O jornalista Richard Stengel, actual director da Time, que nos anos 90 colaborou estreitamente com Mandela na redacção da sua autobiografia (O Longo Caminho para a Liberdade), escreve na última edição daquela revista um longo artigo sobre as lições de liderança do primeiro presidente negro sul-africano. Ora, o que talvez pareça mais surpreendente é verificar como, entre essas lições, o pragmatismo e o sentido táctico do antigo prisioneiro do apartheid se revelam indissociáveis da sua grandeza moral para libertar a África do Sul de um regime opressor e desumano.

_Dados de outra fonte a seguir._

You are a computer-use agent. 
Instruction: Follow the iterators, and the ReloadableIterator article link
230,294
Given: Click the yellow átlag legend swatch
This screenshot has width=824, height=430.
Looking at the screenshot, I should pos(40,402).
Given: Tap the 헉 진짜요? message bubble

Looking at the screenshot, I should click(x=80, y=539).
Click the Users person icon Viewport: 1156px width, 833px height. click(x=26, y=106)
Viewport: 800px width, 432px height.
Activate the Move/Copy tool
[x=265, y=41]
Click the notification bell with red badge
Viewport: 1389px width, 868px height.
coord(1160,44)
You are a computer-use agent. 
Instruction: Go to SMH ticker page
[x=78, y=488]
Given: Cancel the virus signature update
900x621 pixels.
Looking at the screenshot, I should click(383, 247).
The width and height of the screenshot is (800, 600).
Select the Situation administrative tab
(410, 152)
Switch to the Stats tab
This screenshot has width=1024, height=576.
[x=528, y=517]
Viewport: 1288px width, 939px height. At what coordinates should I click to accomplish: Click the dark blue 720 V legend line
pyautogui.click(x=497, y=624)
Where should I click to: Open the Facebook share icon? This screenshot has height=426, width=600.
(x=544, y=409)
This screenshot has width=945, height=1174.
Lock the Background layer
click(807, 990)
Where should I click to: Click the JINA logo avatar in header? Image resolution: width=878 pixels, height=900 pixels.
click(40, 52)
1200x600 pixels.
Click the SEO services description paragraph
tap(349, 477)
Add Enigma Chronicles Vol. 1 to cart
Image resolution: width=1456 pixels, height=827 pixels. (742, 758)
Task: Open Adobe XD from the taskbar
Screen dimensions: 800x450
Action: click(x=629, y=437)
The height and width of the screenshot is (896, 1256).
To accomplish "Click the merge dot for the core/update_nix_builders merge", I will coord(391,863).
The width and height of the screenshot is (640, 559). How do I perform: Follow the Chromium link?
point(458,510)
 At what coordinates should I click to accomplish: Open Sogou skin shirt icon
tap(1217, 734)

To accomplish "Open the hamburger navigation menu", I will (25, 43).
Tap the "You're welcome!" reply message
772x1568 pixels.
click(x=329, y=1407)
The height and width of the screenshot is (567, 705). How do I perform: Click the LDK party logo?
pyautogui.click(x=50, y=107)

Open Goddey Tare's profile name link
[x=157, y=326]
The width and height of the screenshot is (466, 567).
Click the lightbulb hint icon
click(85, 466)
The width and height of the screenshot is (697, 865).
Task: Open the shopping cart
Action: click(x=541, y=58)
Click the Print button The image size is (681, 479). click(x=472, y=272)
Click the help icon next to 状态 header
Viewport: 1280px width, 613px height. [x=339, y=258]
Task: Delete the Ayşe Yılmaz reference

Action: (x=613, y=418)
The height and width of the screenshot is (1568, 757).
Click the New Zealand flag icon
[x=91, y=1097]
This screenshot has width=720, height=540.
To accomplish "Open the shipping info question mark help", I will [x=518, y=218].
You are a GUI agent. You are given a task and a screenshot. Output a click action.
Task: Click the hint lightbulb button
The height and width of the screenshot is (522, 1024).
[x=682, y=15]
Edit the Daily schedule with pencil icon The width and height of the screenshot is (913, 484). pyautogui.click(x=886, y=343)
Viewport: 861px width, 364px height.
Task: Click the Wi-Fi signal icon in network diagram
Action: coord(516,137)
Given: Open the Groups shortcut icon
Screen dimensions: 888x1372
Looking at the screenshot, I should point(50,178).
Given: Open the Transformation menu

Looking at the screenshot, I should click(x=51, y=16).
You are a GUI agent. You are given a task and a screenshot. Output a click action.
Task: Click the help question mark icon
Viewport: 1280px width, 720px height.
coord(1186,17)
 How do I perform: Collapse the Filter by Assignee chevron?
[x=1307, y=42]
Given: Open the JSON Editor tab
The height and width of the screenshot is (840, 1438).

Mandela não é, conforme confessa, um super-homem que desconhecesse o medo ou um político que menosprezasse a persuasão pelo charme, pelo sorriso (caloroso, inconfundível), para cativar inimigos, adversários ou rivais. Mas para não aparecer vulnerável ao medo e ser eficazmente persuasivo, esforçava-se por transmitir aos outros uma imagem permanente de serenidade e confiança: era esse talvez o segredo essencial da sua leadership. Além disso, não prescindia de procurar todos os consensos possíveis antes de tomar uma decisão e aceitava com naturalidade as opiniões contrárias à sua e ser vencido por elas.
Intransigente e indomável nos princípios, Mandela nunca admitiu negociar a sua libertação em troca de qualquer renúncia. Mas soube antever o momento e a necessidade dos compromissos quando percebeu que ganhara o combate contra o apartheid. E porque a sua própria dolorosa experiência de reclusão lhe tinha ensinado que nada de humano pode ser construído sobre o ressentimento, o ódio e a vingança.
Mais do que herói ou santo laico, Mandela será, sobretudo, o testemunho vivo de uma Humanidade que não desistiu de o ser e se revê no seu exemplo (ou noutros, poucos, como os dos europeus Havel ou Geremek, falecido esta semana num desastre).
Parabéns pelos seus 90 anos, senhor Mandela. E obrigado por nos ter ensinado a ser humanos."